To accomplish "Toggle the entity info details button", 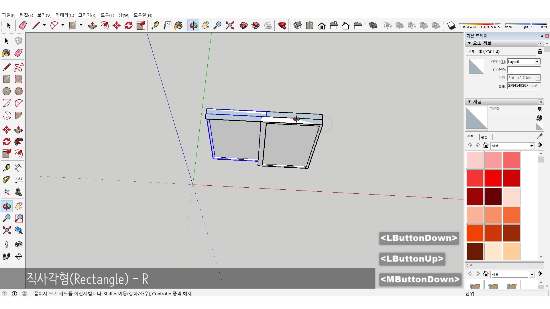I will pos(540,51).
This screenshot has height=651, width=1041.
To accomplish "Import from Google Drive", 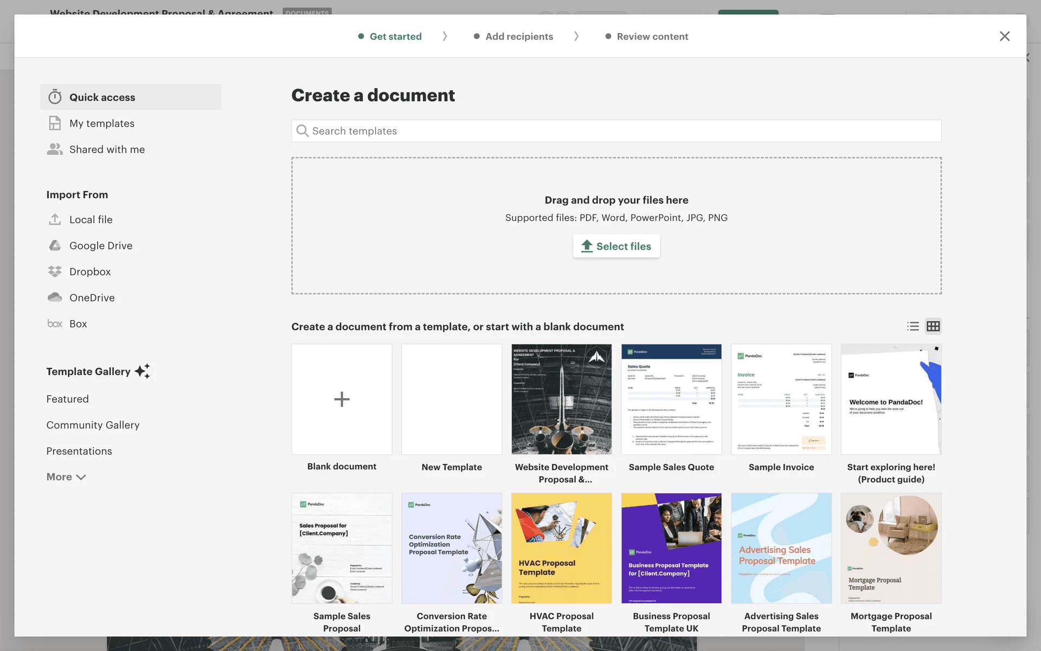I will coord(100,246).
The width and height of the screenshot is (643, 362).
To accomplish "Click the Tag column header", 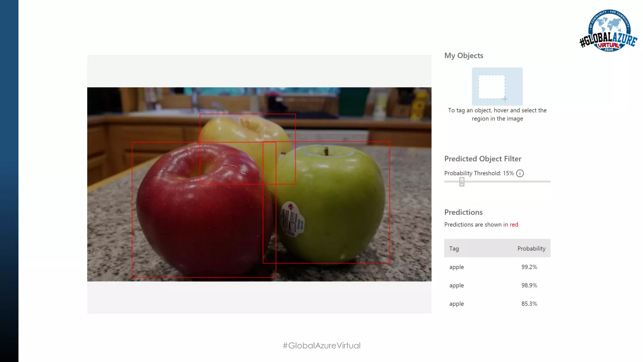I will (454, 249).
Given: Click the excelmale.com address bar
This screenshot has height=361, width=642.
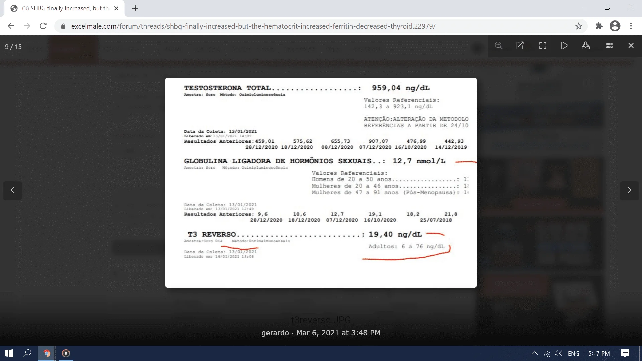Looking at the screenshot, I should [253, 26].
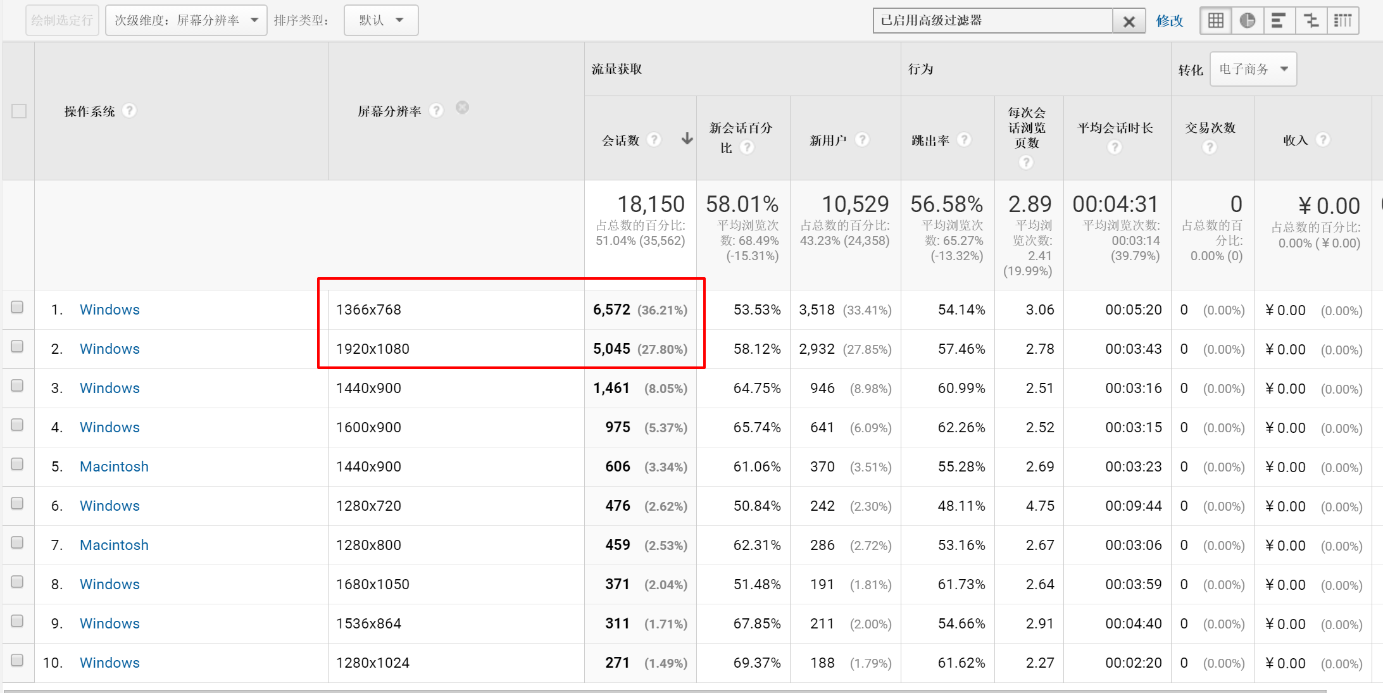Check the row 1 Windows 1366x768 checkbox
Screen dimensions: 1383x693
tap(18, 308)
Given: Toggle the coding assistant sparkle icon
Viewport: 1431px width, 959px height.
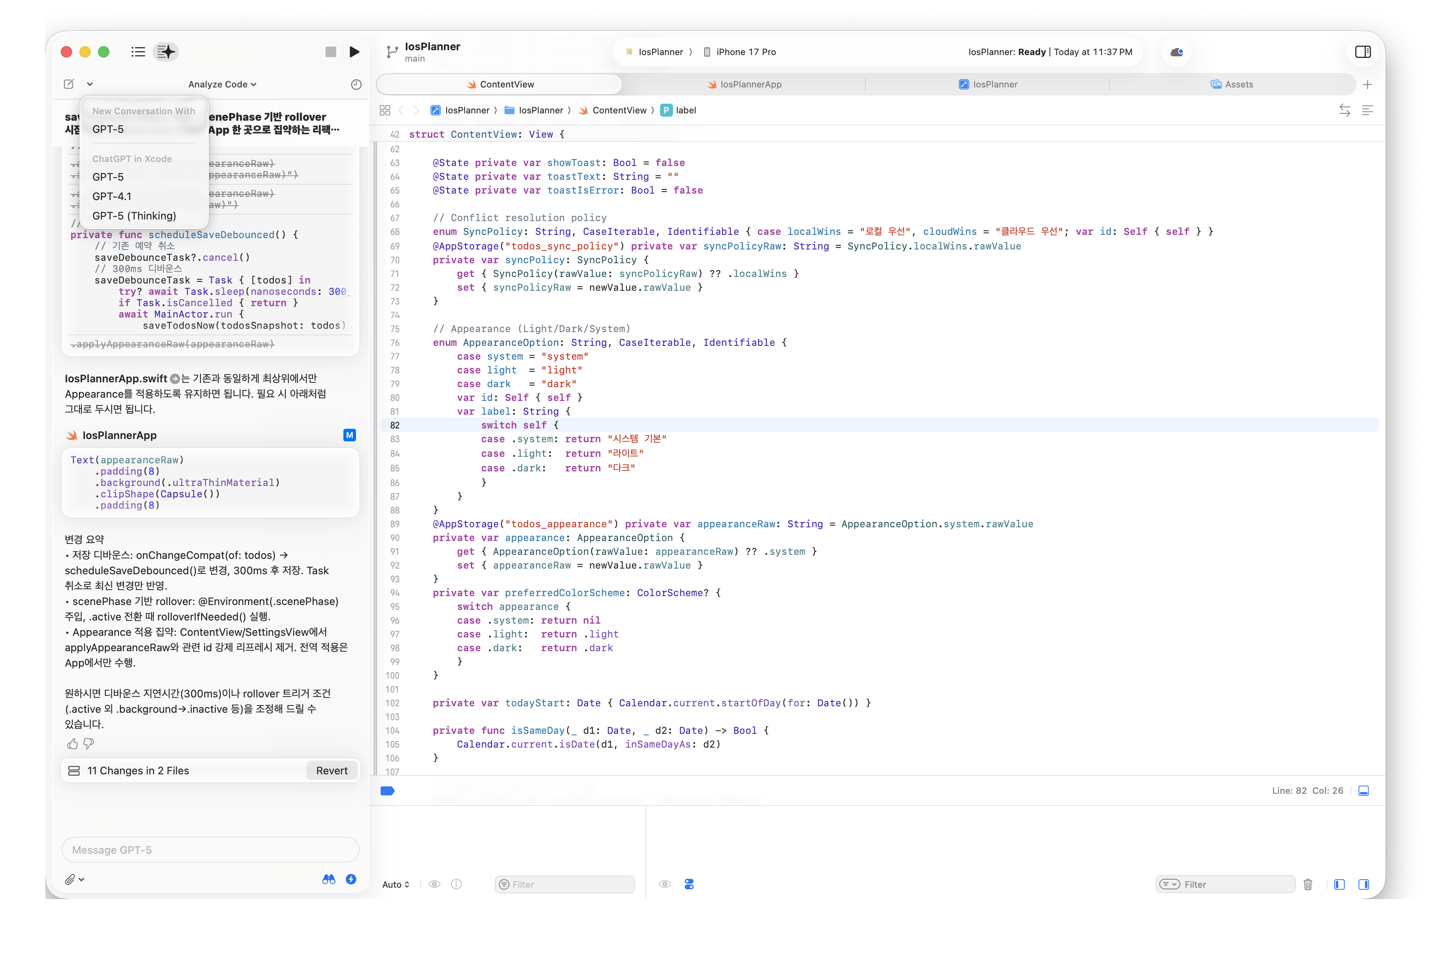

* * * *

* ACTIVITY: Quote verbatim every line starting at the line that contains "Given: Toggle the" and ending with the last line of the records; omit all pictures.

* RESPONSE BELOW:
Given: Toggle the coding assistant sparkle icon
Viewport: 1431px width, 959px height.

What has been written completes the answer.